#### Information given ####
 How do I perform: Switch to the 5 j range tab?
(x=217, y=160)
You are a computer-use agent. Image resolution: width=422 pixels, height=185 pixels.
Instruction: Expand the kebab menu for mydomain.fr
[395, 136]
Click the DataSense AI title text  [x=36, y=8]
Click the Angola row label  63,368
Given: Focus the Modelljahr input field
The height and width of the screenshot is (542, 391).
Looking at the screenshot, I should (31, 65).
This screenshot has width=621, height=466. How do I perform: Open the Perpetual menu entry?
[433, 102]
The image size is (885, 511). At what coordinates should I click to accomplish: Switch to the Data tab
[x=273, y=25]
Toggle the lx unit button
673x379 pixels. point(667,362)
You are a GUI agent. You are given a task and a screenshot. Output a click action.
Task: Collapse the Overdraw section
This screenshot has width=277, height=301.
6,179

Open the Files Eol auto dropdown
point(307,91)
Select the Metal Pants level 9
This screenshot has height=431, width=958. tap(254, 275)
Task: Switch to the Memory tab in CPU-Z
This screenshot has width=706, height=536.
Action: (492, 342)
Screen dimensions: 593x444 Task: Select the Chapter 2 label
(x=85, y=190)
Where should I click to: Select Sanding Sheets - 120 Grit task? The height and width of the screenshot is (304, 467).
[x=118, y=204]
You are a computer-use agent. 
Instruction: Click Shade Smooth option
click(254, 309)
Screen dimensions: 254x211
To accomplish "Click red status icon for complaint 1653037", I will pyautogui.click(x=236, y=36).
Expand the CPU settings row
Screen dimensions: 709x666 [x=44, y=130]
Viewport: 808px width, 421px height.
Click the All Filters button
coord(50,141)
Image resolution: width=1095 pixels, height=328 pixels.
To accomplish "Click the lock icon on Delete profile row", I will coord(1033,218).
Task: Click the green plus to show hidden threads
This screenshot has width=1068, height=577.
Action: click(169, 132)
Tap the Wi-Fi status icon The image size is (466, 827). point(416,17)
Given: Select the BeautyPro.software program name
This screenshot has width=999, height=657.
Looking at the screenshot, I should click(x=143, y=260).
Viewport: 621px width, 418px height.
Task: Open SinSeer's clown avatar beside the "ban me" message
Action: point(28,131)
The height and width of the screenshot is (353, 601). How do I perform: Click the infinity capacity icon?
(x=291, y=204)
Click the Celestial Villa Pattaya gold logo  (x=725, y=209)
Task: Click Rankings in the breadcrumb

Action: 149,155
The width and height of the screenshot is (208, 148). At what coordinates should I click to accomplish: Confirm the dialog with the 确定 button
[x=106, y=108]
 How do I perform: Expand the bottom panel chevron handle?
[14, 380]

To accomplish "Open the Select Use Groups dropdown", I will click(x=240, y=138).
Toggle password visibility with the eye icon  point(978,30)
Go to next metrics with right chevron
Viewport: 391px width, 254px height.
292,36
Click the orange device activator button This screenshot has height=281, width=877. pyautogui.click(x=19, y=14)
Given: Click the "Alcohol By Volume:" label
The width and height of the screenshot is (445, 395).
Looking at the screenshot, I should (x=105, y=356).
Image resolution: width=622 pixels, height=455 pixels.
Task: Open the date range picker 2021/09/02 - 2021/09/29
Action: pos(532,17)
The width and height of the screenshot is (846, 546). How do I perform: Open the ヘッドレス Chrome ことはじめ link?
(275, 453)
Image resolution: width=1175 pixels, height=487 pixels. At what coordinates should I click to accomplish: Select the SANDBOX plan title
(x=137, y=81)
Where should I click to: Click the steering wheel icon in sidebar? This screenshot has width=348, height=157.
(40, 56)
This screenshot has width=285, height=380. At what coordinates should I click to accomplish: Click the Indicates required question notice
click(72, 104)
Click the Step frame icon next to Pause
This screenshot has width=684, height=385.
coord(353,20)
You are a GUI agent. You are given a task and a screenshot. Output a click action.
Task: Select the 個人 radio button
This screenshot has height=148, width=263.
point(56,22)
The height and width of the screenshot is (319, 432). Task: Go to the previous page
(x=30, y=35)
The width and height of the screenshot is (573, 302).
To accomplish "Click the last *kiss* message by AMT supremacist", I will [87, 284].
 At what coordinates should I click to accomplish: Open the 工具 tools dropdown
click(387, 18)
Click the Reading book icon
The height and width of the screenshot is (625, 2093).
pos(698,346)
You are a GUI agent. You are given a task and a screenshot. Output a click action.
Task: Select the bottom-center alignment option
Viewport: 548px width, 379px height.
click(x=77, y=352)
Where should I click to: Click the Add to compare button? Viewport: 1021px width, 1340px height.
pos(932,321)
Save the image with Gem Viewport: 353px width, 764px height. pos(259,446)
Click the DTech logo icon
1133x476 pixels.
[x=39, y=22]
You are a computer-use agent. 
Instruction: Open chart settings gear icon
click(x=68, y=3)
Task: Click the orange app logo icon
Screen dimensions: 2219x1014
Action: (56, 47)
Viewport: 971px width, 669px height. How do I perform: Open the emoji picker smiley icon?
####
__Assigned task__. Take each line of the material above that holds the string "orange" and copy it.

__Result below__.
Click the orange device activator button This screenshot has height=281, width=877. pyautogui.click(x=19, y=14)
Task: Click the orange app logo icon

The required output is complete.